Soon after college I was in Innsbruck, Austria and saw a flyer laying in the middle of a narrow street. It just read Poetry Slam with venue details underneath. I didn’t know what it meant, and I couldn’t go, but it stuck. Fast forward another year later to Seattle, where I would call home for the next 17 years.
Soon after arriving, I read an article in Time Magazine about Poetry Slam, a gimmick to get crowds excited about watching poetry shows, where the audience, often loudly and drunkenly, decides what’s worthy and what’s not. My interest was full throttle. Finally, a place I could fire up a mic with just my words instead of torturing people with my guitar playing and singing.
The first time I went to The Seattle Poetry Slam, I just watched. That night I won two tickets to the premiere of Saul Williams’ movie, Slam, and saw it the following week. It had little to do with Poetry Slam and more to do with incarceration, but by the time Saul goes for broke with a poem in the prison yard, I was pretty charged up.
What sealed the deal, though, was when Jessica Care Moore said in the movie, My back is against a brick wall, and I got a Mack truck two inches from my face. Every cell in my body is screaming Run. I believe witnessing a thing is necessary for it to heal. Those two lines witnessed the feeling I’d been living with my whole life.
When I got off stage the next night, I saw two tables of people giving me a standing ovation. As I approached my best friend, his back slid down into the seat of his chair. He looked up at me and said exactly, “You found it.” That was in 1998.
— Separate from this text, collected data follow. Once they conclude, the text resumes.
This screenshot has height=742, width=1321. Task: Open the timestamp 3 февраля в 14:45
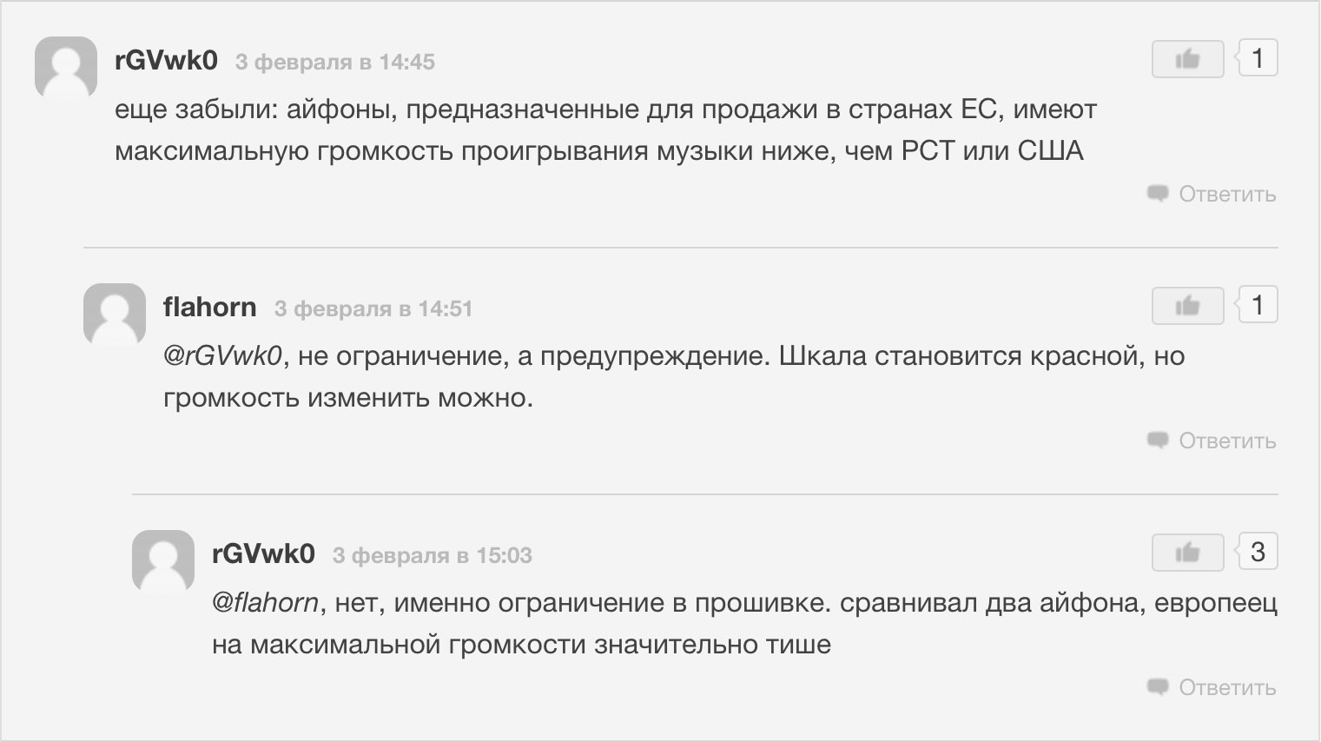pyautogui.click(x=335, y=62)
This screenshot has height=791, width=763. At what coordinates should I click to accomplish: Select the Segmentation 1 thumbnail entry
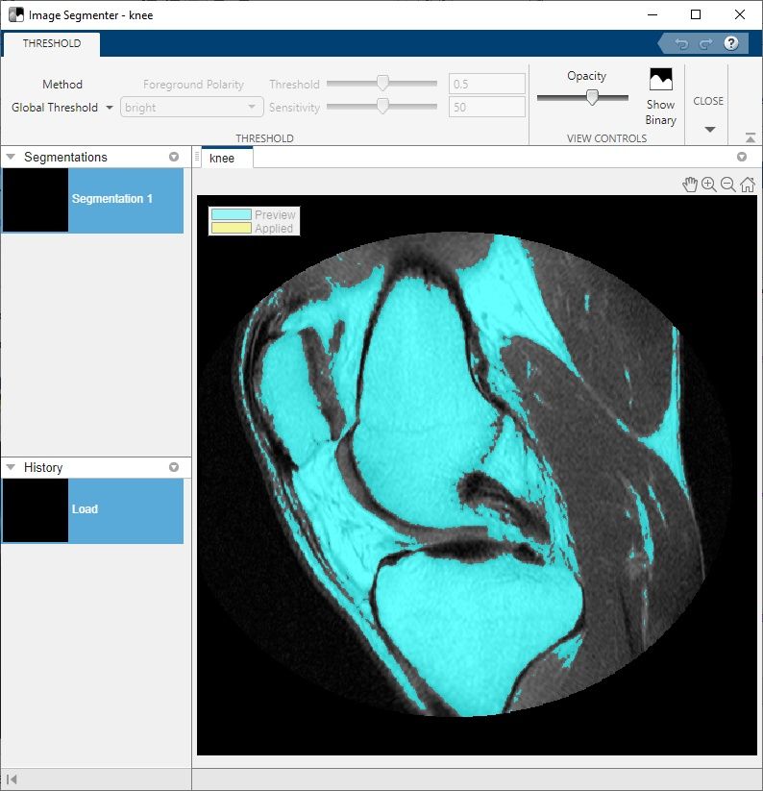pos(92,200)
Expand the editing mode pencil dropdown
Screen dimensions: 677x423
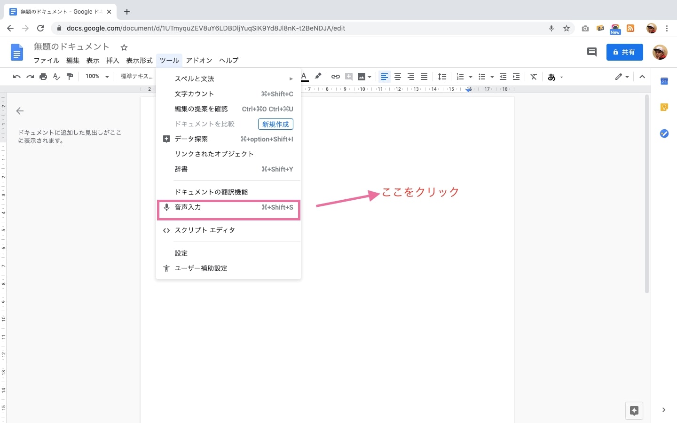[622, 77]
In 2001, sold or gave away everything I owned and moved into a very small town called Honda Civic to tour North American poetry venues for the next two years and four months. After that I started renting a room in Seattle again, but continued touring, winning three Poetry Slam world championships. The first three. Performance poetry has been my day job ever since. Spoken word. Stand-up poetry. I hit the road when I was 26. That was 157,000 hours ago.
Has it been a smooth road? If not, what were some of the struggles along the way?
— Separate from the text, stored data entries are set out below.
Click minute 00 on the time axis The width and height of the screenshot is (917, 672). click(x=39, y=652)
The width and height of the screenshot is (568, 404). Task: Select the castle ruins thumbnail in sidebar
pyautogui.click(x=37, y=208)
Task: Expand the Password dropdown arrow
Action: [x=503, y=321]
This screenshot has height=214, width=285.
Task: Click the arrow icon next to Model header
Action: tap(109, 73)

I wish I’d been smart enough to go it smooth. But as it were, things got pretty crunchy. What were some of the crunches? Fuck. Me. I was all of the crunches. It’s all on me. I made it so hard. I could’ve been far more strategic, practical, aware, and kind to myself. But I was such a tragedy addict, a density of sadness, which is anger, which is being fixated on what one thinks is fair, which is insane.
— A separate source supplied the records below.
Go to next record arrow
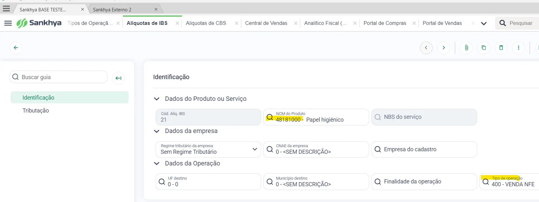Screen dimensions: 539x202 coord(444,48)
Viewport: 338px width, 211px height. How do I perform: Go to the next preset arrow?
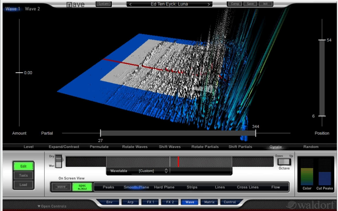pos(209,4)
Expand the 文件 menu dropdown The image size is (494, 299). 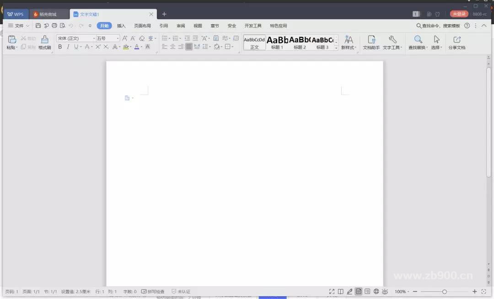[19, 26]
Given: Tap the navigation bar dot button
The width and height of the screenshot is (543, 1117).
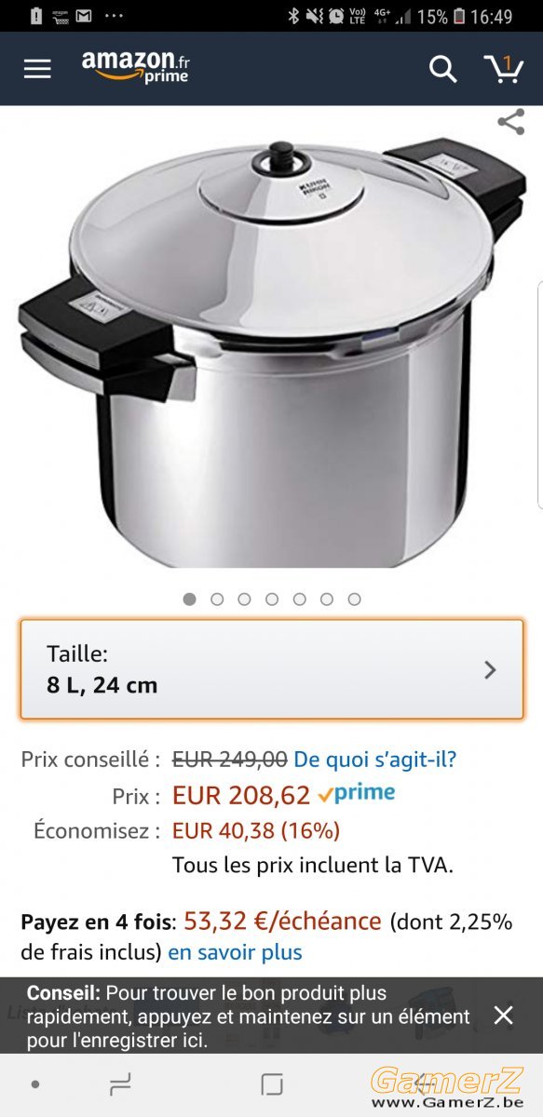Looking at the screenshot, I should [35, 1084].
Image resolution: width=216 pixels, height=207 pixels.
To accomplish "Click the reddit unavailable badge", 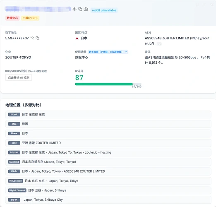I will pyautogui.click(x=104, y=10).
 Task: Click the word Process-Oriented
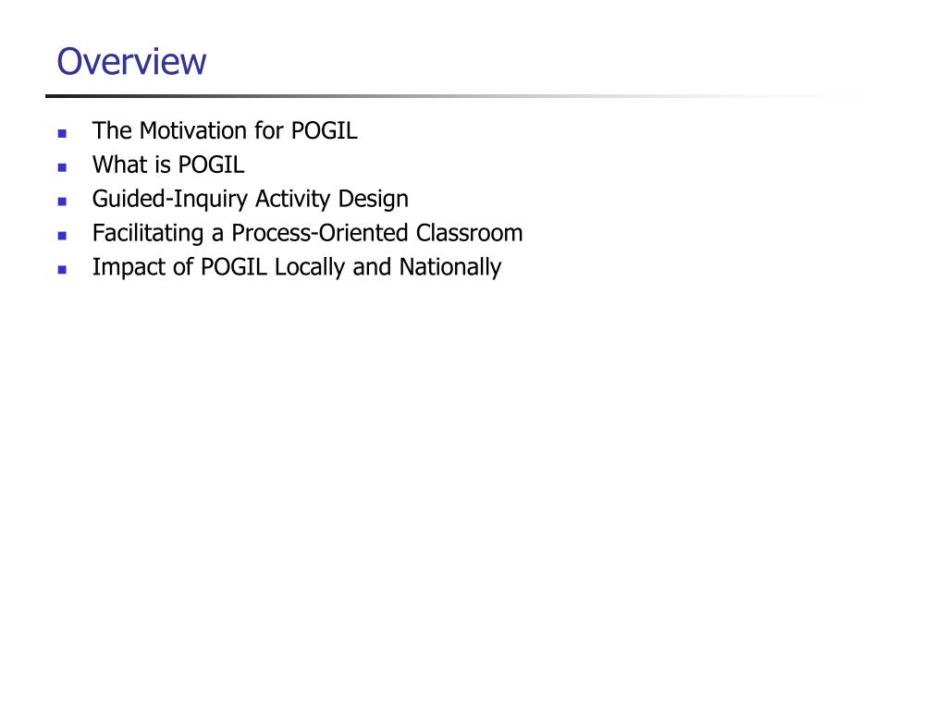[x=320, y=233]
Luckily, like lungs, dignity is regenerative if you stop sucking tar pits into it.
I don’t know anyone who can say that poetry is their day job and still claim a smooth road in the same breath — no one with good poetry. I haven’t met too many folks in general who consider the road smooth. We’re all in this together.
Frequent specific serendipity made me move to L.A. in 2015. I’d been living on five acres near Seattle and was coming off a world tour, but sold the home in order to transition out of the poetry world and into this one. Now I live in a 370 square foot apartment on Hollywood and Edgemont. There’s a view of Griffith Park Observatory and the Hollywood sign. My feeder brings all the hummingbirds to the yard. I write, take classes, audition, meditate, workout at Pharo’s in Echo Park and eat a lot.
Having already accomplished what I set out to do in the last life, I’m in love with my trajectory here in L.A. and excited that someone extraordinary is on the way to share it with this time around. Someone remarkable, probably under the radar. Do you even see what I’m doing here, VoyageLA? I’m using you as my online profile now that I’ve deleted Scruff. Get at me single fellas, especially if you’re a well-rounded top man with a penchant for assertive behavior. Goodwill and a keen sense of humor don’t hurt. Let’s make a smooth road of it.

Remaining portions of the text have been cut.